5  Reading and writing data files

Published

July 26, 2024

5.1 Introduction

In this chapter, we will discuss how to read and write data files in R. Data files are essential for storing and sharing data across different platforms and applications. R provides a variety of functions and packages to read and write data files in different formats, such as text files, CSV files, Excel files. By mastering these functions, you can efficiently import and export data in R, enabling you to perform data analysis and visualization tasks effectively.

5.2 CSV files

Comma-Separated Values (CSV) files are a common file format for storing tabular data. They consist of rows and columns, with each row representing a record and each column representing a variable or attribute. CSV files are widely used for data storage and exchange due to their simplicity and compatibility with various software applications. In R, you can read and write CSV files using the read.csv() and write.csv() functions, respectively. A commonly used alternative is to use the readr package, which provides faster and more user-friendly functions for reading and writing CSV files.

5.2.1 Writing a CSV file

Since we are going to use the readr package, we need to install it first. You can install the readr package using the following command:

Once the package is installed, you can load it into your R session using the library() function:

Since we don’t have a CSV file sitting around, let’s create a simple data frame to write to a CSV file. Here’s an example data frame:

df <- data.frame(
  id = c(1, 2, 3, 4, 5),
  name = c("Alice", "Bob", "Charlie", "David", "Eve"),
  age = c(25, 30, 35, 40, 45)
)

Now, you can write this data frame to a CSV file using the write_csv() function from the readr package. Here’s how you can do it:

write_csv(df, "data.csv")

You can check the current working directory to see if the CSV file was created successfully. If you want to specify a different directory or file path, you can provide the full path in the write_csv() function.

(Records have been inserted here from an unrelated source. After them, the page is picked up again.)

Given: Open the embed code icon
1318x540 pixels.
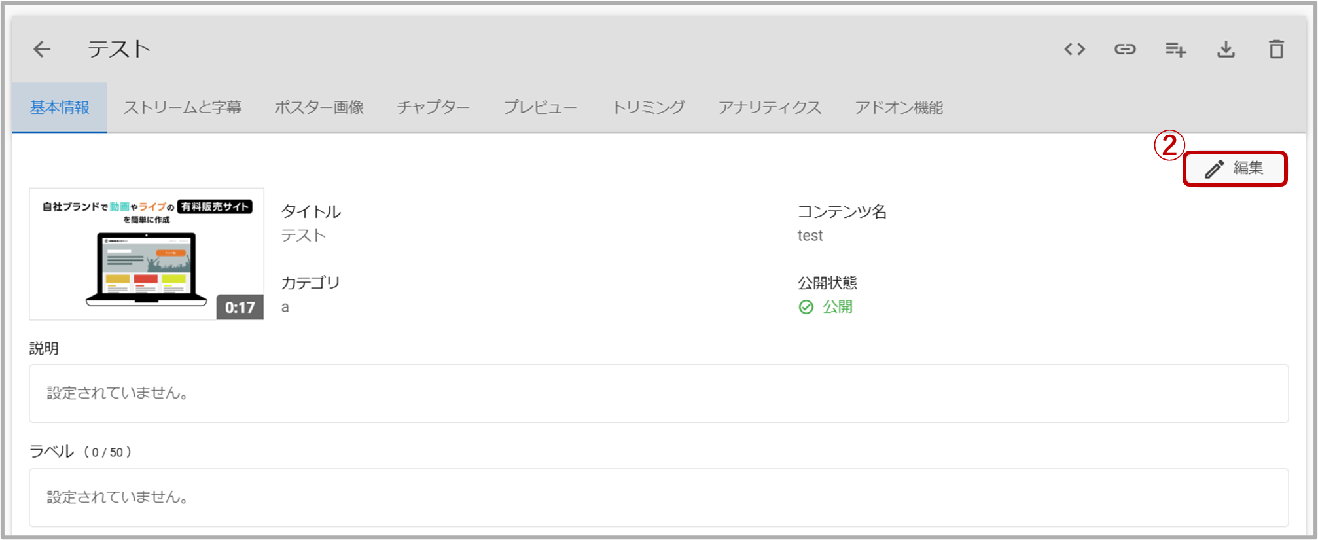Looking at the screenshot, I should pyautogui.click(x=1075, y=49).
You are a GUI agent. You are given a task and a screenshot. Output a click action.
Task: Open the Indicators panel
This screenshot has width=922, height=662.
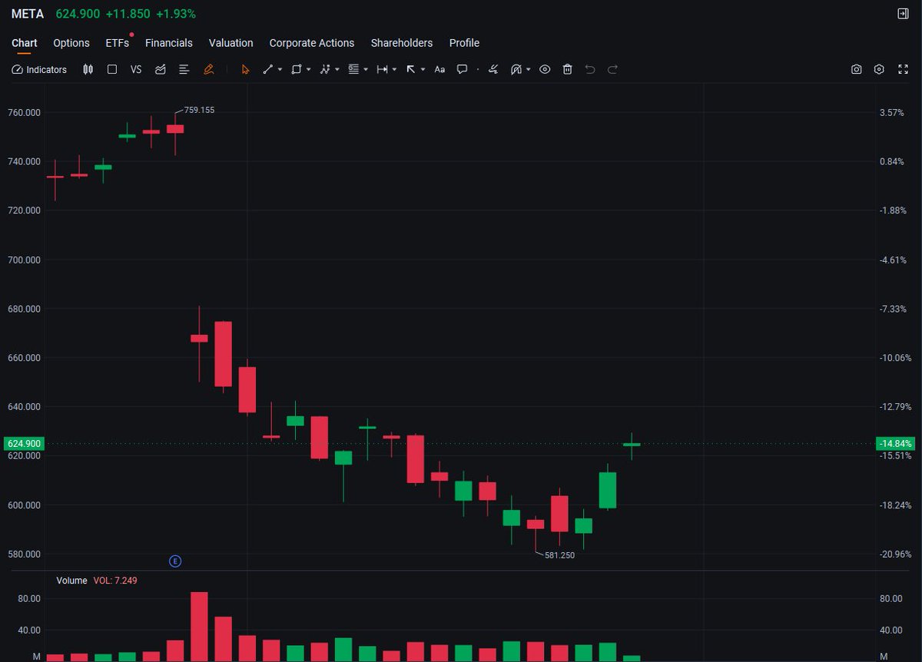(38, 69)

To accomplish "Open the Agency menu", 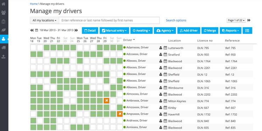I will [165, 30].
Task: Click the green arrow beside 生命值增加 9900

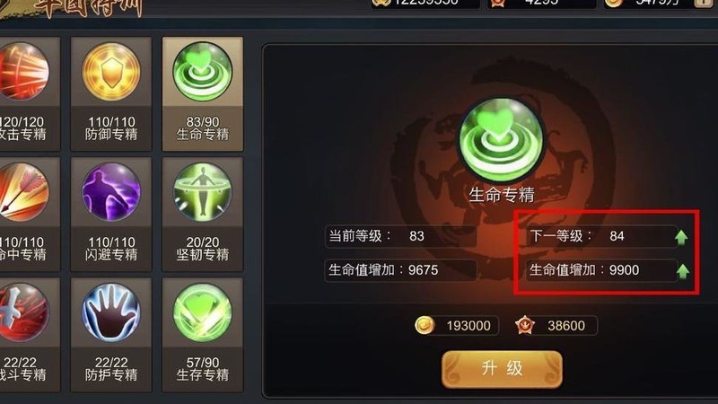Action: pyautogui.click(x=683, y=271)
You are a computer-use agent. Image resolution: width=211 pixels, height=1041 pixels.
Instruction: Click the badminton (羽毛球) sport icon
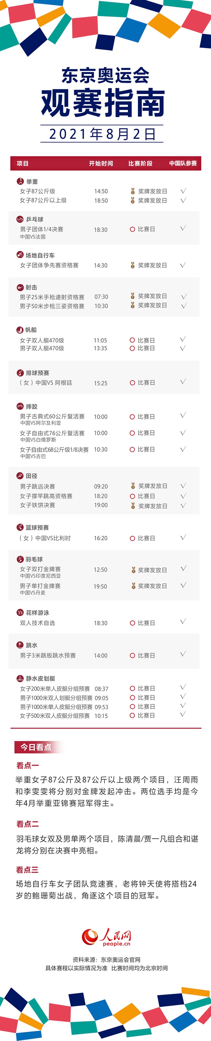click(20, 559)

# see what the current working directory is
getwd()
[1] "/Users/seandavis/Documents/git/RBiocBook"
# and check to see that the file was created
dir(pattern = "data.csv")
[1] "data.csv"

5.2.2 Reading a CSV file

Now that we have a CSV file, let’s read it back into R using the read_csv() function from the readr package. Here’s how you can do it:

df2 <- read_csv("data.csv")
Rows: 5 Columns: 3
── Column specification ────────────────────────────────────────────────────────
Delimiter: ","
chr (1): name
dbl (2): id, age

ℹ Use `spec()` to retrieve the full column specification for this data.
ℹ Specify the column types or set `show_col_types = FALSE` to quiet this message.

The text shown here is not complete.